Kathleen E. Hands, MD, of the University of Texas Health Science Center at San Antonio, followed 378 patients who underwent surgery for differentiated thyroid cancer from 2005 to 2012 (268 women; ages 18 to 79 years).
Patients were categorized by risk of recurrence. Tumor sizes ranged from 0.8 mm to 4 cm. Lymph node metastasis smaller than 5 mm — 34% multifocal — were found in 21 patients younger than 45 years. Patients older than 45 years and younger patients with BRAF-positive status underwent careful central neck inspection or dissection.
Patients whose nonsuppressed thyroglobulin level was less than 2 ng/mL at 2 weeks after surgery were started on levothyroxine and did not undergo radioiodine (I-131) ablation. If thyroglobulin level was between 2 ng/mL and 5 ng/mL, patients were evaluated for possible residual disease. Suppressed thyroglobulin tests were done at 3, 6 and 9 months after surgery and then every 6 months thereafter. Patients also underwent a post-operative neck surveillance ultrasound at 6 months and then only if thyroglobulin levels were elevated. Thyroid-stimulating hormone was suppressed to below .5 µU/L for the first year and then to less than 2 µU/L for low-risk patients.
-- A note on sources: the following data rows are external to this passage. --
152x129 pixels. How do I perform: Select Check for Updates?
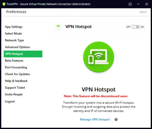(x=17, y=74)
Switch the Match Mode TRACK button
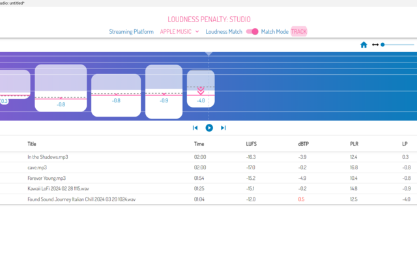Image resolution: width=417 pixels, height=258 pixels. [299, 32]
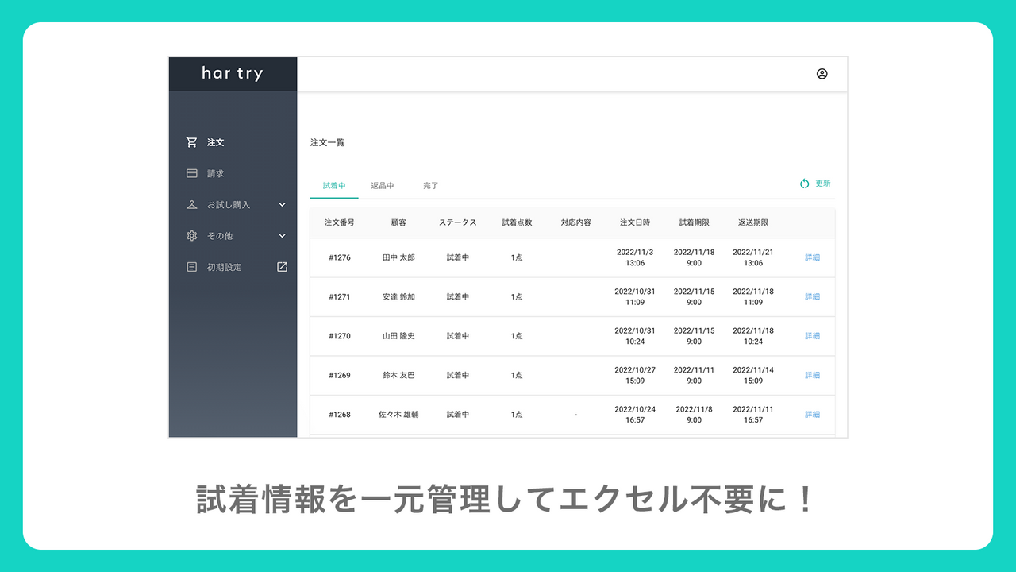Select the row for order #1269
The image size is (1016, 572).
556,375
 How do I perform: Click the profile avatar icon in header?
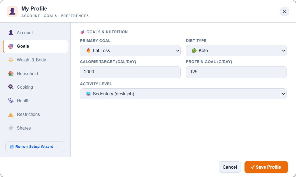tap(12, 12)

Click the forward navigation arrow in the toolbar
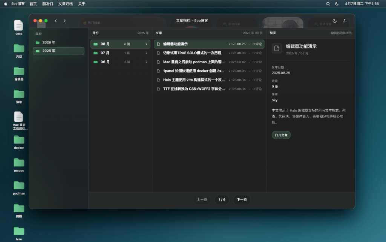tap(65, 21)
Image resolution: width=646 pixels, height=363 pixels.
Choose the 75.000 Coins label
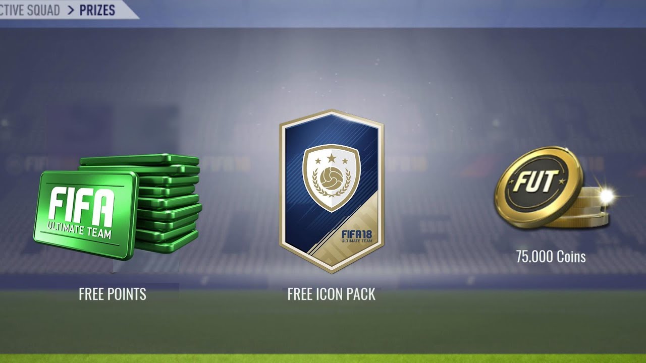pyautogui.click(x=551, y=257)
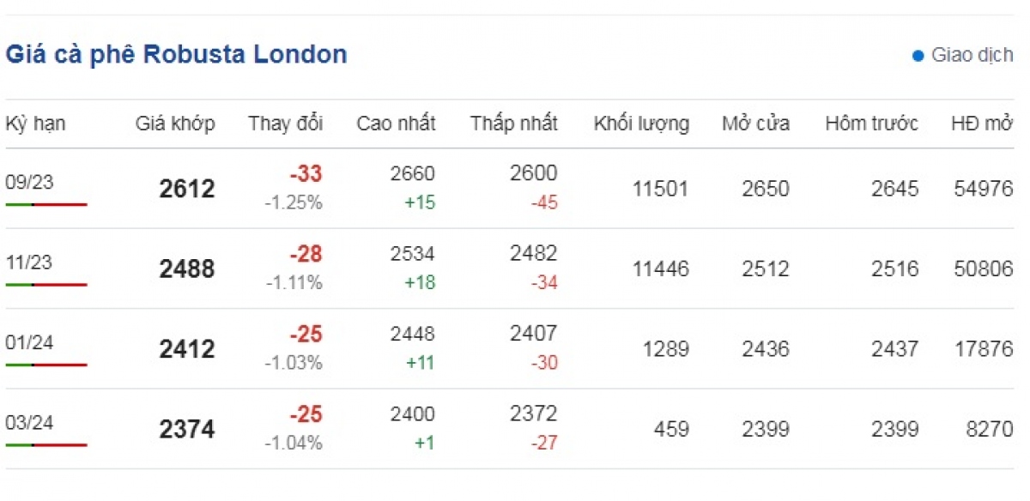1030x501 pixels.
Task: Click the blue Giao dịch status dot
Action: (918, 56)
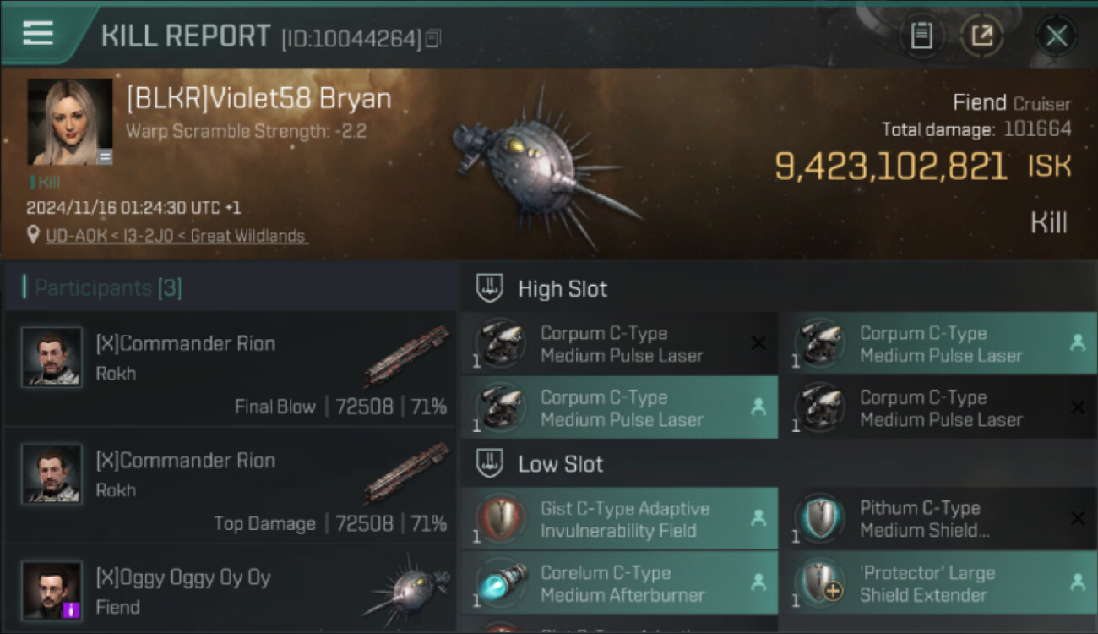This screenshot has height=634, width=1098.
Task: Open Violet58 Bryan's portrait
Action: tap(70, 122)
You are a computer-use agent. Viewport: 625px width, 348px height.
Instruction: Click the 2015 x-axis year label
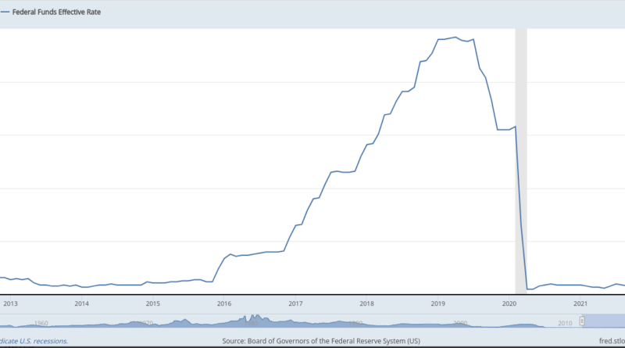(152, 304)
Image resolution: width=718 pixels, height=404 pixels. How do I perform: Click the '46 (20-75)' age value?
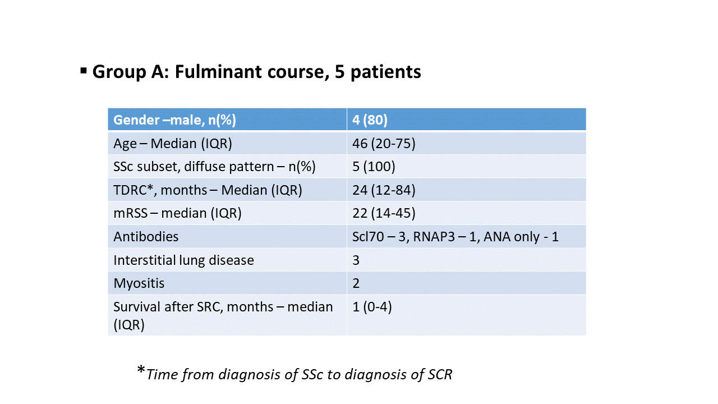(384, 144)
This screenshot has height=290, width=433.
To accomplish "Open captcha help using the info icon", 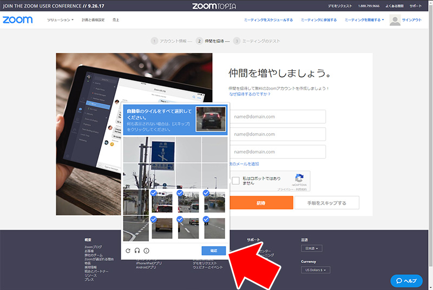I will point(146,251).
Surgical complications included transient recurrent laryngeal nerve effect in 1.9% of cases and transient hypoparathyroidism in less than 2% of cases. During 8 years of follow-up none of the patients requested I-131 ablation. In addition, none of the cancers recurred.
According to Hands, 90% of patients were comfortable deferring I-131 while 10% expressed some discomfort with the decision, even though they were within the conservative boundaries of American Thyroid Association guideline recommendations.
“They were edgy simply because somebody else recommended or told them that they should get I-131 following their surgery even though they didn’t know what the pathology was going to be [or] what the outcome was going to be,” Hands said in her presentation. “So it becomes hard for [physicians]. Again, you’ve got to educate the patient that it’s not what’s necessary in [their] situation.” – by Jill Rollet
Reference:
Hands K, et al. Abstract #1058. Presented at: AACE 24th Annual Scientific & Clinical Congress; May 13-17, 2015; Nashville, Tenn.
Disclosure: Hands reports no relevant financial disclosures.